Architecture
Architecture
How Mnemix is actually built — the worker, the storage tiers, the gate stages, and where the latency budget goes. Every number on this page is an internal engineering budget from the locked spec, not a marketing claim; the only public latency phrase is designed for sub-300ms voice recall.
Status labels matter on this page: live = serving production traffic today; in development = spec-locked, being built; target = locked architecture direction.
One worker, one domain
All public traffic lands on a single Cloudflare Worker behind mcp.mnemix.ai — REST v1 routes and the MCP transport (/mcp) on the same host. There are no other public hostnames. Edge placement means the request is served from a PoP near the caller, not a fixed region.

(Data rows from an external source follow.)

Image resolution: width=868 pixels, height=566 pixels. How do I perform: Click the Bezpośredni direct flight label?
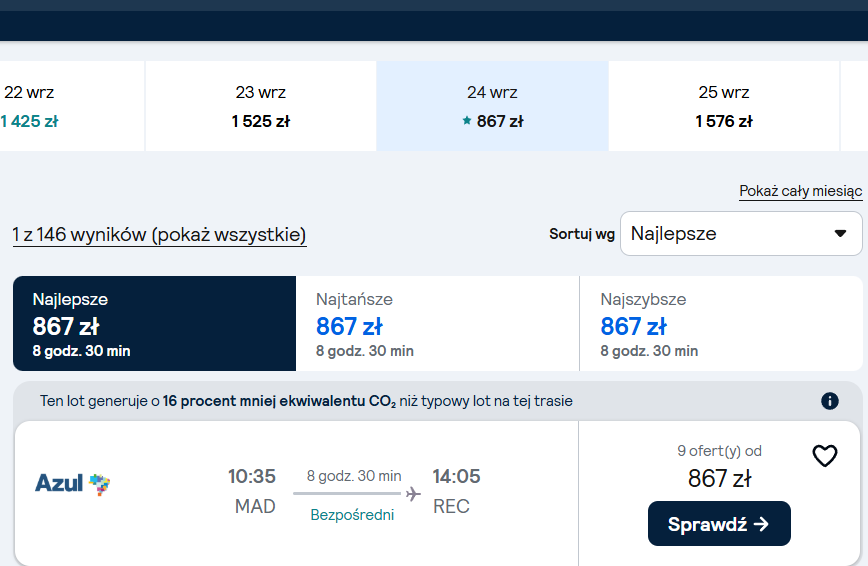pyautogui.click(x=352, y=515)
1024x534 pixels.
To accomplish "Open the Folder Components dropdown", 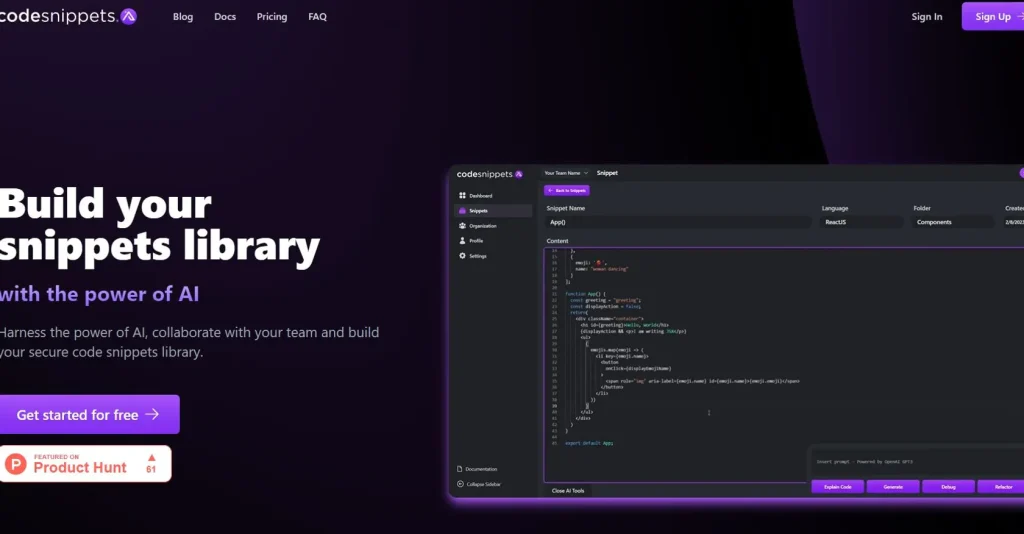I will (x=953, y=222).
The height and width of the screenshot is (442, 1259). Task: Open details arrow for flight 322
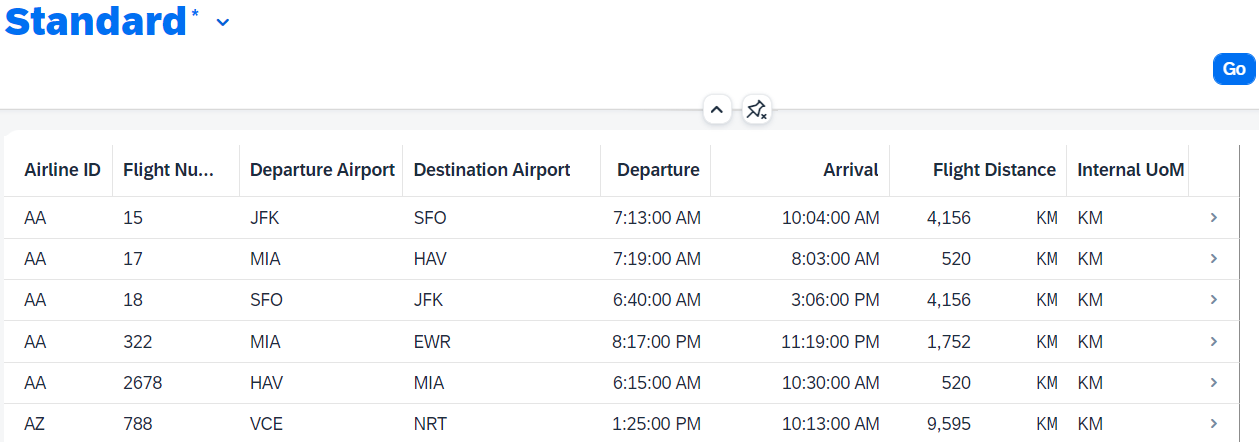pyautogui.click(x=1213, y=342)
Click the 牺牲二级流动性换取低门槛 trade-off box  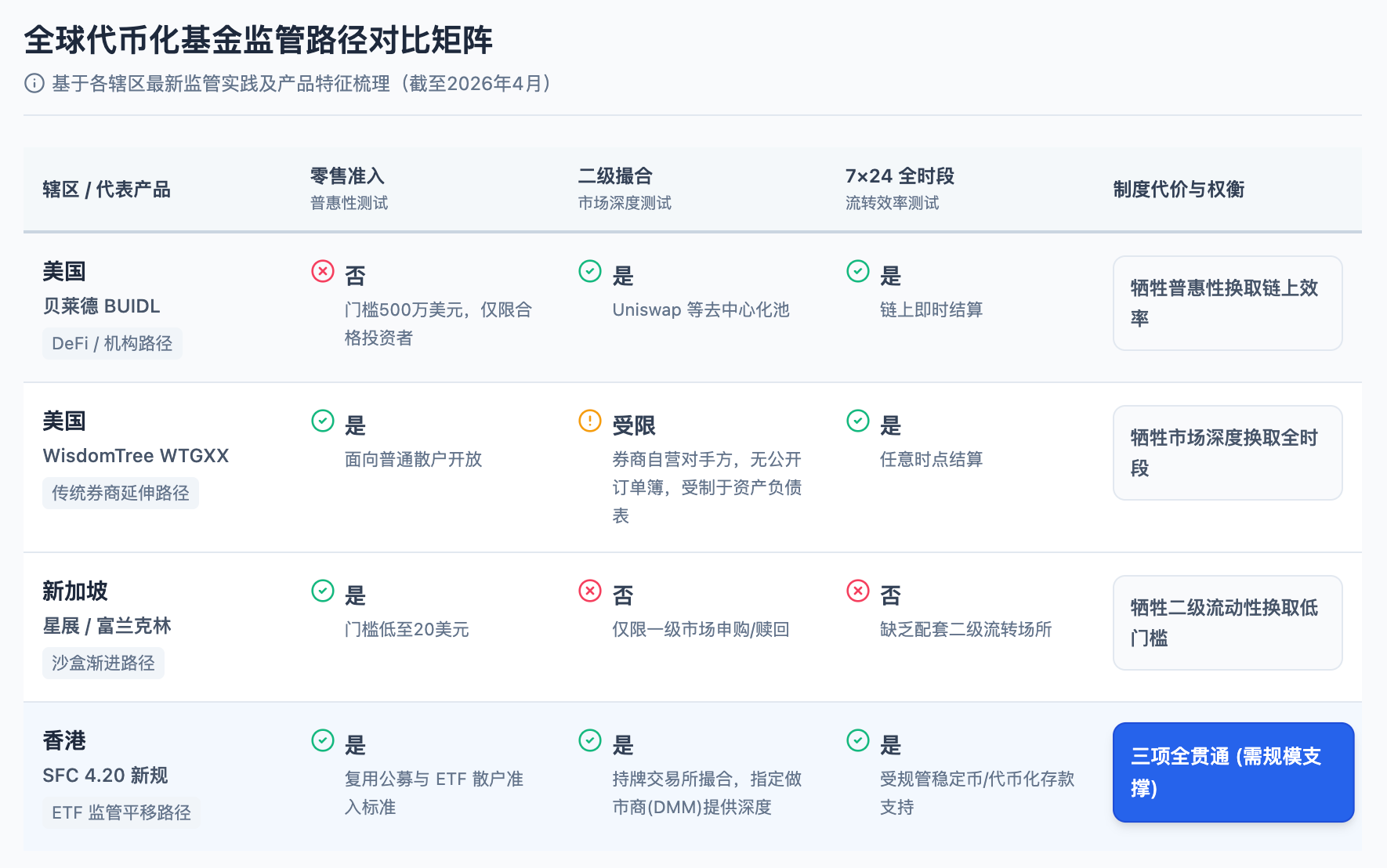(1227, 623)
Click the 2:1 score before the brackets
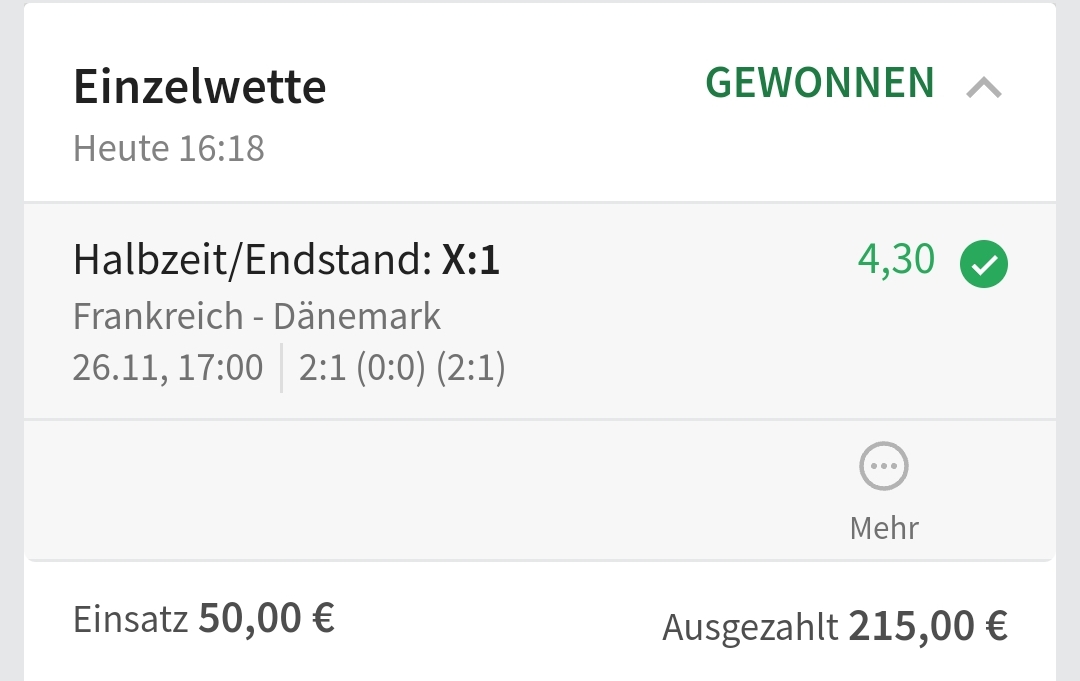 point(321,368)
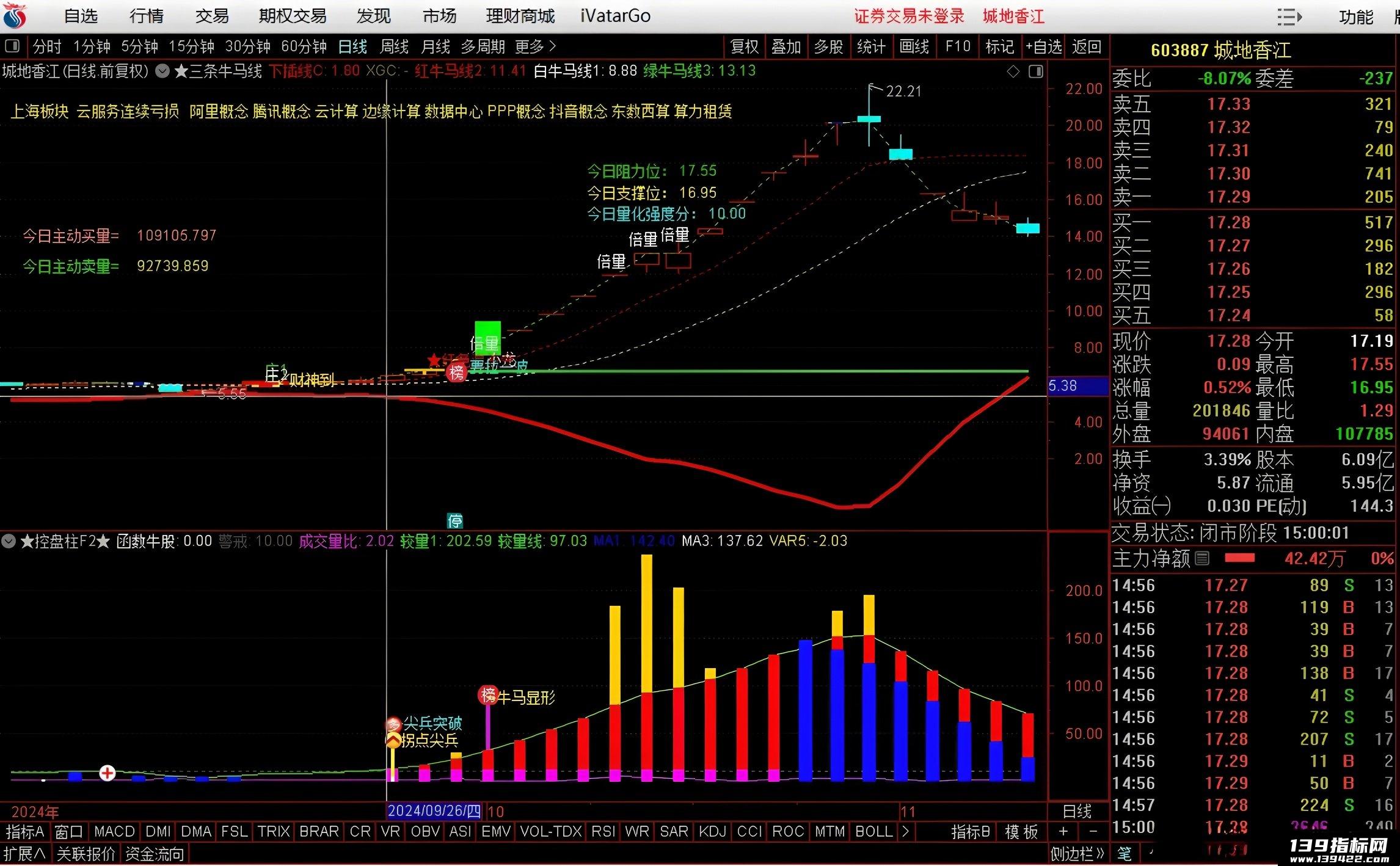
Task: Click the 复权 toolbar button
Action: (x=745, y=46)
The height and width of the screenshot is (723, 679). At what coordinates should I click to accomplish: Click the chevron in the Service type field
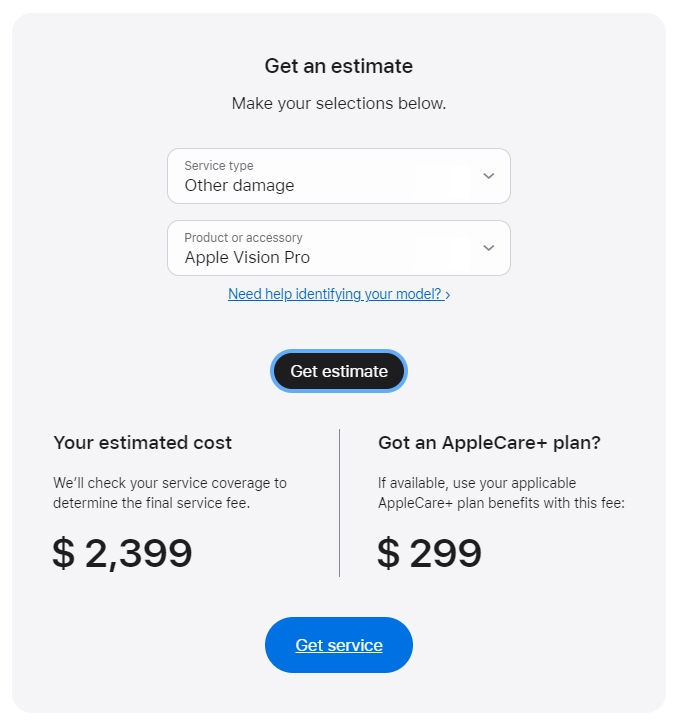coord(488,176)
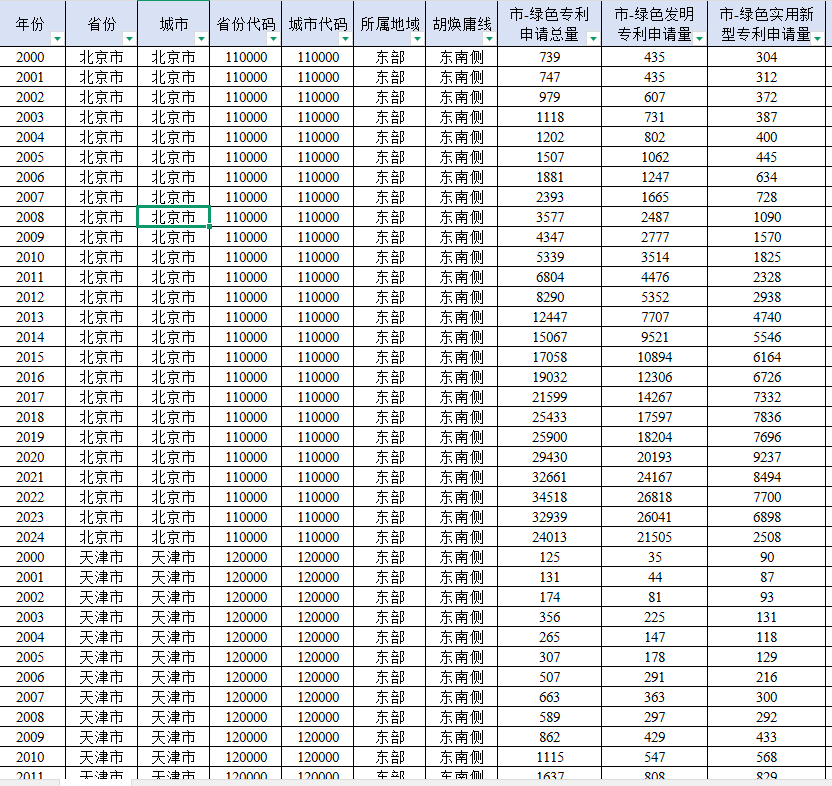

caller / agent / MCP client
│
▼
┌──────────────────────────────────┐
│ Main Worker — mcp.mnemix.ai │ live
│ · REST v1 (recall, calls/end, │
│ caller) │
│ · MCP transport at /mcp │
│ · auth (hashed API keys) │
│ · token-bucket rate limiting │
│ · validation gate (Stage 1+2) │ in development
└──────┬─────────┬─────────┬───────┘
│ │ │
Hyperdrive Redis QStash
│ (cache + (async jobs:
▼ ratelimit) enrichment,
Postgres summaries)
(+ pgvector,
RLS, ranges)
Storage tiers
| Tier | Technology | Role | Status |
| :--- | :--- | :--- | :--- |
| HOT | Upstash Redis (multi-region) | Read-through contact cache, token buckets, dispatch claims | live |
| WARM | Supabase Postgres via Cloudflare Hyperdrive | Source of truth: contacts, interactions, memory, the bi-temporal substrate (evidence_refs, locked_facts), audit | live |
| WARM (vector) | pgvector in Postgres (HNSW) | In-Postgres semantic slice for tenant-scale retrieval | live |
| COLD | Qdrant cluster | Episodic ANN at large scale (payload-filtered, quantized) | target |
| Assets | Cloudflare R2 | Brand + artifact storage | live |
Hyperdrive matters more than it sounds: Workers can't hold long-lived database pools, and Hyperdrive's edge pooling removes the multi-round-trip connection handshake that kills cold serverless queries.
Tenant isolation
Every tenant-scoped table carries row-level security, enforced at the database layer under a non-bypassing application role — not just application-code WHERE clauses. Personal caller data never crosses tenants; only public business data is cached cross-tenant. High-volume audit tables are partitioned annually so retention policies stay enforceable.
The bi-temporal substrate
evidence_refs and locked_facts carry generated tstzrange columns (valid_range, tx_range), GiST-indexed so as-of reconstruction is an index scan, not an archaeology project. Writes go through supersession-safe procedures (assert_fact, evolve_fact) — never raw updates. Memory objects are deliberately not bi-temporal (locked decision D3); they're the recall layer the substrate governs.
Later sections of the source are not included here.